* _PROBLEM TO WORK ON_
What you return must match the entries exactly, except that the pictures are gone.

Records from a data collection:
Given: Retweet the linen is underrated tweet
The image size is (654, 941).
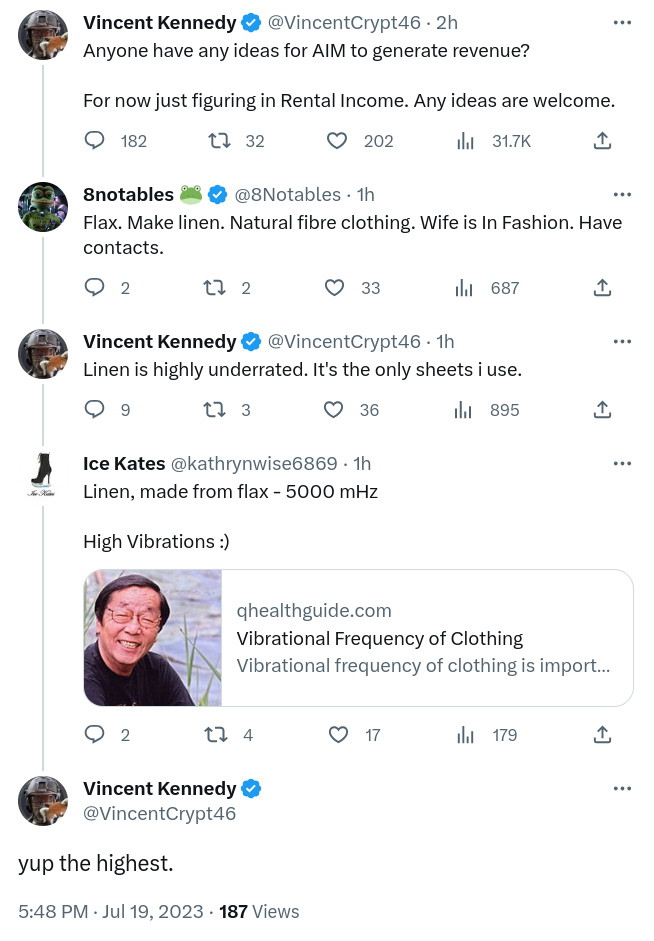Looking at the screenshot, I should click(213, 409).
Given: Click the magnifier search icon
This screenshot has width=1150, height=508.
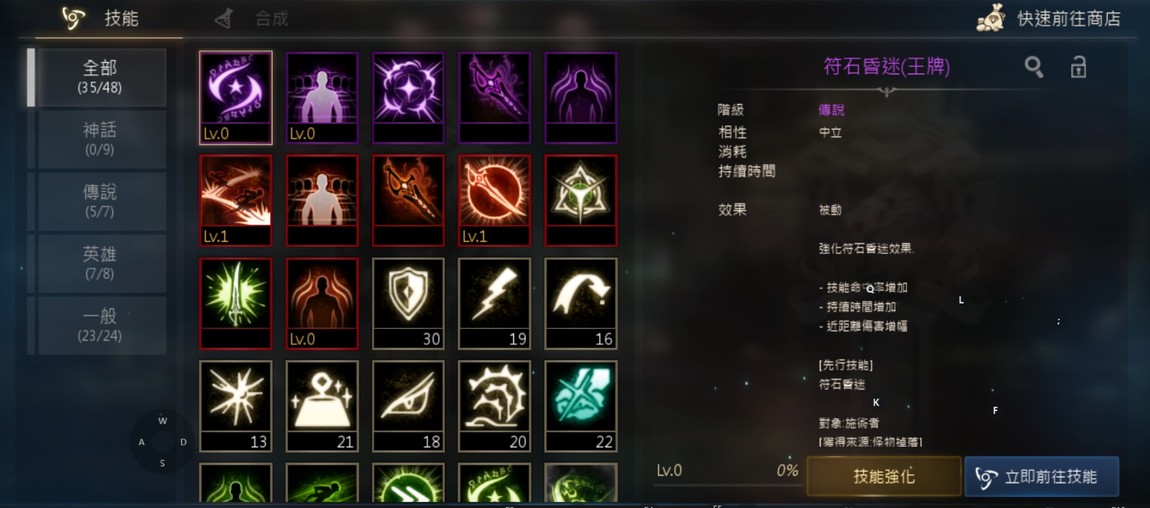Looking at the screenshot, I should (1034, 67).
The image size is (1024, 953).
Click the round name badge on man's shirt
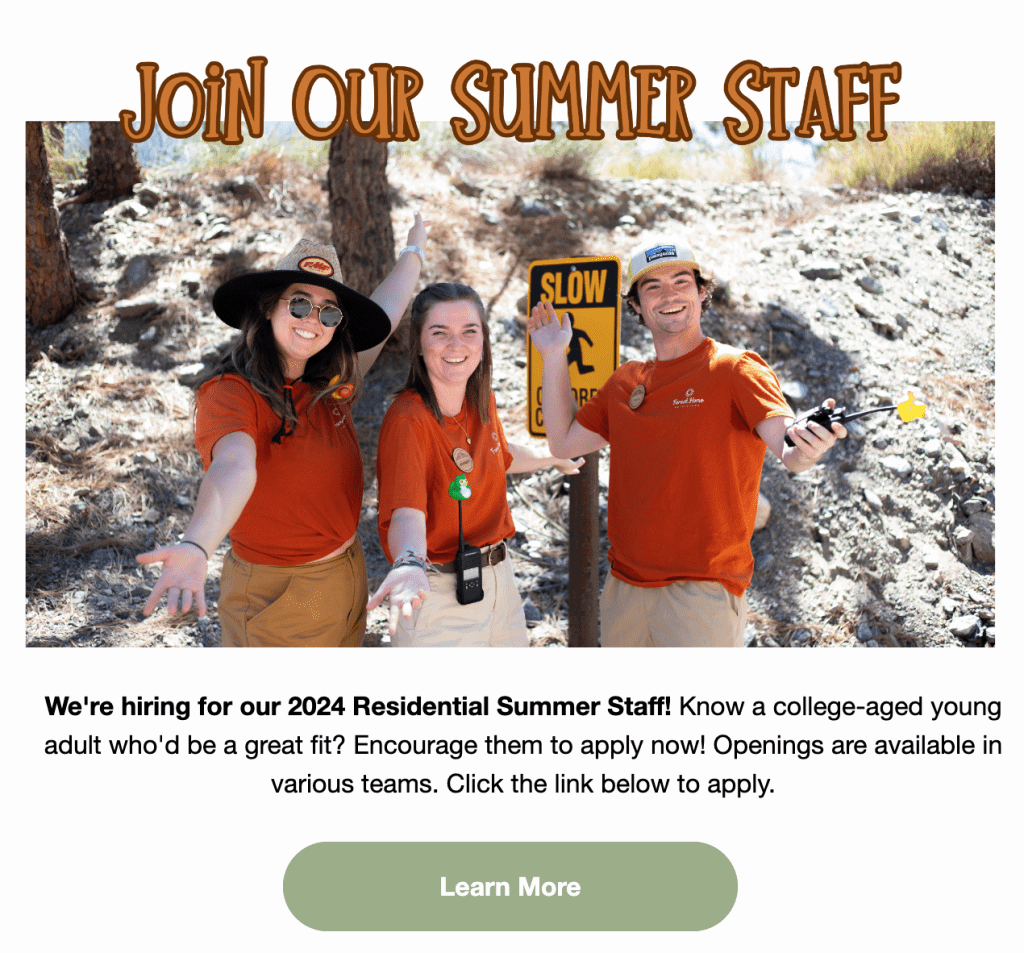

* _RESPONSE AREA_
Given: Retweet the linen is underrated tweet
The image size is (654, 941).
Looking at the screenshot, I should click(213, 409).
Given: Click the magnifier search icon
This screenshot has width=1150, height=508.
Looking at the screenshot, I should (1034, 67).
The image size is (1024, 953).
Click the round name badge on man's shirt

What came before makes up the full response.